Many of us find it difficult to talk about our mental health, even when it’s connected with something as natural as loss, but you don’t need to be an expert to do so and it can really help sufferers to recover. Talking can strengthen relationships and take the taboo out of something that affects us all.

Ways that you can look out for colleagues struggling at work:
Avoid working in isolation: be mindful of the difficult emotions they are facing
How are you?: Take time to ask your colleagues how they are doing
Look out for changes: notice if someone is not quite themselves
Be informed: take up mental health awareness training if offered

Cognitive Behavioural Therapy (CBT) attempts to change how you think (cognitive) and how you act (behaviour). These changes can help you to feel better. CBT is a talking treatment that focuses on problems and difficulties that are happening in the here and now. It is a way of talking about how you think about yourself, the world, and other people, and how what you do affects your thoughts and feelings.

Coping with grief in the workplace can be challenging, and it’s essential for both employees and employers to create a supportive environment. Here’s our practical advice for employees coping with grief:

1. Communicate with your supervisor
Inform your supervisor about your situation as soon as you feel comfortable. Share any expected impacts on your work, such as potential absences or changes in productivity.

2. Know your rights and benefits
Familiarise yourself with company policies regarding bereavement leave, flexible work hours, or employee assistance programs. This information can guide you in making decisions about taking time off or seeking support.

3. Take the time you need
Grieving is a personal process that takes time. Don’t rush back to work if you’re not ready. Take advantage of any available bereavement leave and, if needed, explore other options like vacation or sick leave.

4. Utilise Employee Assistance Programs (EAP)
Many companies offer EAPs that provide confidential counselling and support services. Take advantage of these resources to help you cope with grief and navigate its impact on your work.

5. Create a supportive work environment
Discuss your needs with your supervisor and coworkers to create a supportive work environment. This may include adjustments to your workload, flexible hours, or temporary changes in responsibilities.

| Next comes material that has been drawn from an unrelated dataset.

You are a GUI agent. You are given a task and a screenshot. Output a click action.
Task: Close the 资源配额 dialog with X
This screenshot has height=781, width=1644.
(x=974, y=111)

6. Consider professional counselling
Grief counselling can provide valuable support during difficult times. If your company offers an EAP or has resources for mental health support, consider reaching out to a counsellor who specialises in grief.

7. Take care of yourself physically
Grieving can be physically exhausting. Pay attention to your health by getting enough sleep, maintaining a balanced diet, and engaging in regular exercise. Taking care of your physical well-being can positively impact your mental and emotional health.

8. Gradual return to work
If possible, consider a gradual return to work rather than jumping back in full-time immediately. This can help you adjust and manage your workload more effectively.

Remember, grief is a personal journey, and everyone copes differently. It’s crucial to communicate your needs and seek the support that feels right for you. If your workplace has a Human Resources department, they can be a valuable resource in navigating these challenges.